Sociologist Portes wins Du Bois career award

Alejandro Portes, Princeton's Howard Harrison and Gabrielle Snyder Beck Professor of Sociology, is the 2010 recipient of the W.E.B. Du Bois Career of Distinguished Scholarship Award from the American Sociological Association. A major honor in the field, the Du Bois award recognizes "outstanding commitment to the profession of sociology" and cumulative work that has "contributed in important ways to the advancement of the discipline."

Portes, an immigration scholar who joined the University in 1997, will accept the award at the association's annual meeting this August in Atlanta. The Du Bois award committee cited Portes' work, which has expanded to include children of immigrants, for its pioneering and wide-ranging nature. The committee also commended Portes for working collaboratively with senior and junior researchers in the international settings he studied.

"Alejandro Portes is a world-renowned scholar of international migration, who, in the process of advancing the sociology of immigration, has forged numerous conceptual and methodological innovations," said the award statement from committee chair Robin Wagner-Pacifici, the Gil and Frank Mustin Professor of Sociology at Swarthmore College. "Further, Portes' scholarship has ranged across several major domains of sociology, from economic and political sociology to national development, urbanization, the informal economy, Latin American politics and class structures, and U.S.-Cuba relations."

Portes' current research projects include studies on Latin American institutions and development; immigration and the U.S. health care system; and assimilation models in Spain. From 1999 to 2007, he served as the director of Princeton's Center for Migration and Development, and he chaired the sociology department from 2003 to 2006.

Portes is a prolific researcher, with more than 250 articles and book chapters to his name. Of his many books, "Legacies: The Story of the Immigrant Second Generation" (2001) received the Distinguished Scholarly Publication Award and the William I. Thomas and Florian Znaniecki Distinguished Scholarship Award from the American Sociological Association; and "City on the Edge: The Transformation of Miami" (1993) won the Anthony Leeds Award for best book on urban anthropology from the American Anthropological Association and the Robert E. Park Award for best book in urban sociology from the American Sociological Association.
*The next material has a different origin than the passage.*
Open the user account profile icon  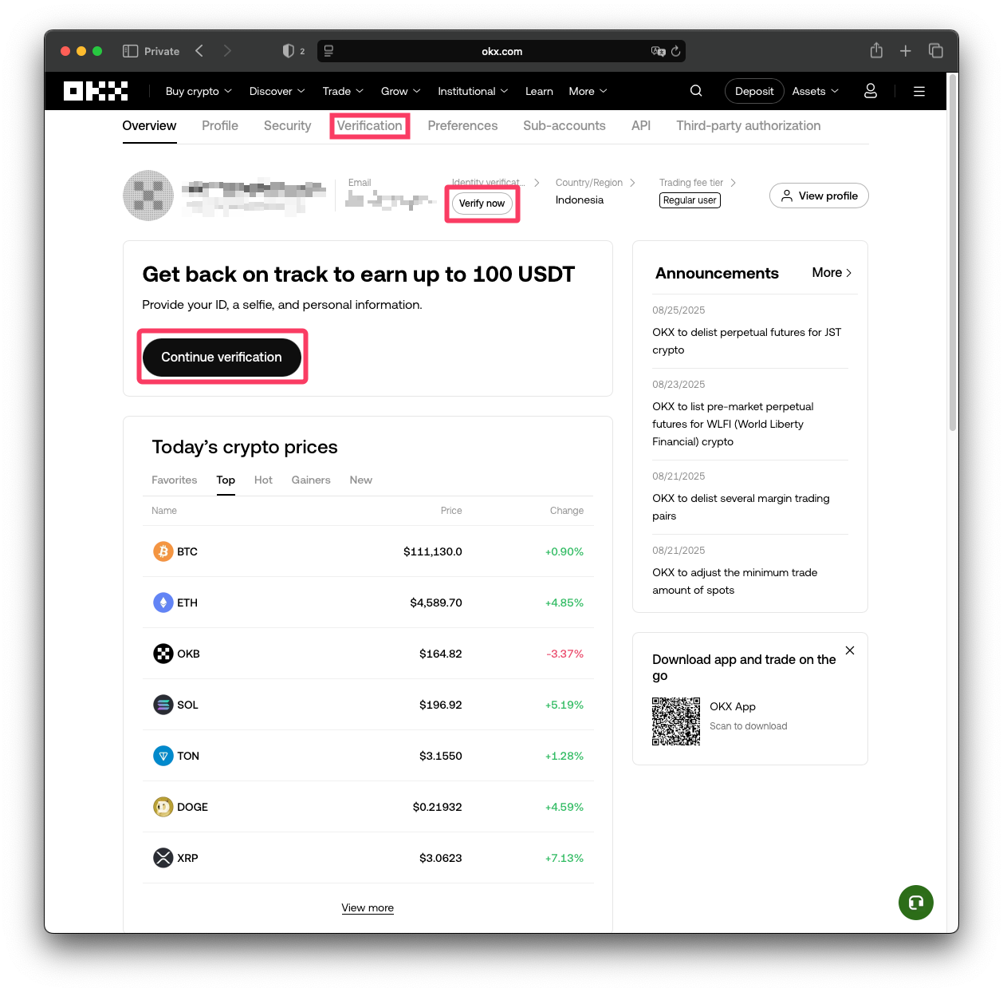[x=871, y=91]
Portes is a member of the National Academy of Sciences and a fellow of the American Academy of Arts and Sciences. He also served as the president of the American Sociological Association in 1998-99.
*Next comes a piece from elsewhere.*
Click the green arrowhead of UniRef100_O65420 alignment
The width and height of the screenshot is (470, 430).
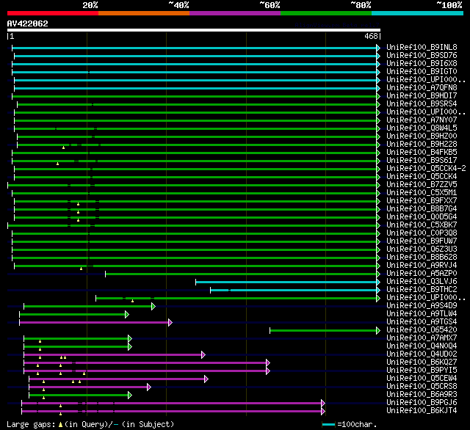pos(378,330)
Born in Cuba, Portes studied at the University of Havana and Catholic University of Argentina in Buenos Aires before receiving his B.A. summa cum laude from Creighton University. He received an M.A. and Ph.D. in sociology from the University of Wisconsin-Madison. In addition to numerous visiting professorships, Portes has served on the faculty at the University of Illinois-Urbana/Champaign, the University of Texas-Austin, Duke University and Johns Hopkins University.